The questions that loom large for me in the present discussion are: what indeed
were the separatists—the Confederate States—fighting for? What is this
“tradition” which many Southerners are clamoring to uphold in 2015? Why would
anyone wish to fly high the Confederate flag today? So I looked again at a
speech Alexander H. Stephens, the vice-president of the Confederacy gave in the
state of Georgia, in 1861, explaining the Southern cause. Here’s some of it
verbatim, along with some summation:
The new constitution has put at
rest, forever, all the agitating
questions relating to our peculiar institution—African slavery as it exists
among us—the proper status of the negro in our form of civilization. This was
the immediate cause of the late rupture and present revolution. [Thomas]
Jefferson in his forecast, had anticipated this, as the “rock upon which the
old Union would split.” He was right. What was conjecture with him, is now a realized
fact.
Stephens goes on
to argue that Jefferson and his friends did not fully grasp the eternal truth
upon which the institution of slavery was founded. They were ambivalent about
slavery because they knew the institution was unavoidable and even intrinsic to
the formation of American democracy. Thus the first American Constitution
guaranteed its existence and these founders were themselves slave-owners. On
the other hand, the Jefferson crowd thought the enslavement of Africans may be
morally, socially, even politically indefensible. So, they surmised—more wished
than reasoned—that “somehow or other in the order of Providence, the
institution would be evanescent and pass away.” They dared not incorporate this
view in the constitution which did guarantee the rights of slave-owners because
of the “common sentiment of the day”. But the ideas of Jefferson and company
“were fundamentally wrong. They rested upon the assumption of the equality of
races. This was an error. It was a sandy foundation, and the government built
upon it fell when the ‘storm came and the wind blew.’ ” What then was the
Confederate solution?
Our new government is founded upon
exactly the opposite idea; its foundations are laid, its corner-stone rests
upon the great truth, that the negro is
not equal to the white man; that
slavery—subordination to the superior race—is his natural and normal condition.
[my emphasis] This our new government, is the
first in the history of the world, based upon this great physical, philosophical and moral truth. [my emphasis]
This truth has been slow in the process of its development, like all other
truths in the various departments of science. It has been so even amongst us.

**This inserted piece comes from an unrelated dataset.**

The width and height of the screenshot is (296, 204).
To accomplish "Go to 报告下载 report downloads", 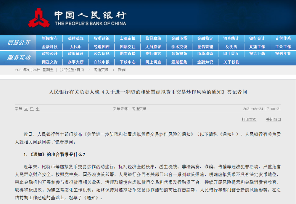I will 257,54.
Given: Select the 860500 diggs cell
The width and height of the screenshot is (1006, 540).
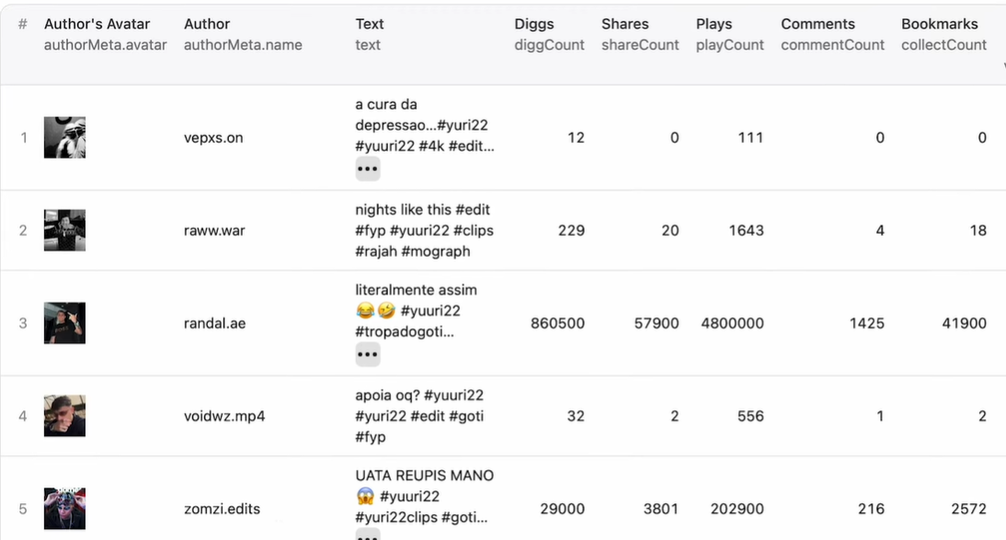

Many who hear me, perhaps, can recollect well, that this truth was not generally
admitted, even within their day. The errors of the past generation still clung
to many as late as twenty years ago. Those at the North, who still cling to
these errors, with a zeal above knowledge, we justly denominate fanatics … They
assume that the negro is equal, and hence conclude that he is entitled to equal
privileges and rights with the white man. If their premises were correct, their
conclusions would be logical and just—but their premise being wrong, their
whole argument fails …
This
truth, with which the South is armed, is unique also because it is the truth of
a natural order, and not the unfortunate subjugation of one class of people of
the same race by another that has been previously found in human history. “With
us, all of the white race, however high or low, rich or poor, are equal in the
eye of the law. Not so with the negro. Subordination is his place.” This is
part of God’s plan whatever his reason may be. “It is not for us to inquire
into the wisdom of his ordinances, or to question them. For his own purposes,
he has made one race to differ from another, as he has made ‘one star to differ
from another star in glory.’ ” Therefore, concludes Stephens, the Confederate
cause is just and, in the end, must triumph.
I
dwell on this discourse some because the theory of “natural slavery” goes back
to Aristotle, and was closely involved in the Spanish conquest of indigenous
peoples of the Americas. The difference in the United States was that from the
outset the slave labor force of the plantations came from Africa, while the
indigenous people—the natives— (referred to as savages in the Declaration of Independence) were by and
large uprooted, relocated and exterminated. Secondly, Jefferson and friends
were themselves slave owners, and as such it is not clear at all that they
agreed that slavery was unnatural. Unfortunate perhaps, but not decisively
unnatural. These men may have wished that as an institution, slavery would
eventually wither away, but not necessarily because slaves and their masters were
of the same species. Anyone who thinks
otherwise should consult Jefferson’s only book Notes on the State of
Virginia, published in 1784.
Here
I’ll note a few points Jefferson makes as he considers the difference the two
races, whites and blacks. Obviously, the first notable difference is skin
color. White is better than black because it is nuanced, while black is
monotonous. “Are not the fine mixtures of red and white, the expressions of
every passion by greater or less suffusions of color in the one, preferable to
the eternal monotony, which reigns in countenances, that immovable veil of
black which covers all the emotions of the other race?” [my emphasis] He
speculates too: “The circumstance of superior beauty is thought worthy of
attention in the propagation of our horses, dogs and other domestic animals;
why not in that of man?” Would it not be reasonable then to conclude that
Jefferson had several children with his slave mistress Sally Hemmings—as a
personal breeding experiment?
It
is not apparent to me that discussion of slavery in America consistently notes
the “double oppression” of enslaved women. That their lot included a range of
sexual exploitation by their masters would be an understatement. As property,
these women couldn’t legally say yes or no to the demands of the master. This
absolute power over their existence does not allow them to be subjects—in mind
or body. Every encounter is “consensual” by definition—from seduction and coercion
to multiple rapes and other forms of violence.
Naturally,
many slave women gave birth to children fathered by their masters. This
phenomenon—predatory sexual practice of slave masters that led to mulatto
children, was lamented by Mary Chestnut, wife of a wealthy South Carolina slave
holder in her journal on March 18, 1861—three days before Alexander Stephens
gave the speech I have cited here. Chestnut was a loyal Southerner, and her condemnation
of slavery was driven more by her regret about the moral degeneration of
slaveholders than the destruction of slave lives. She muses: “I wonder if it be
a sin to think slavery a curse to any land...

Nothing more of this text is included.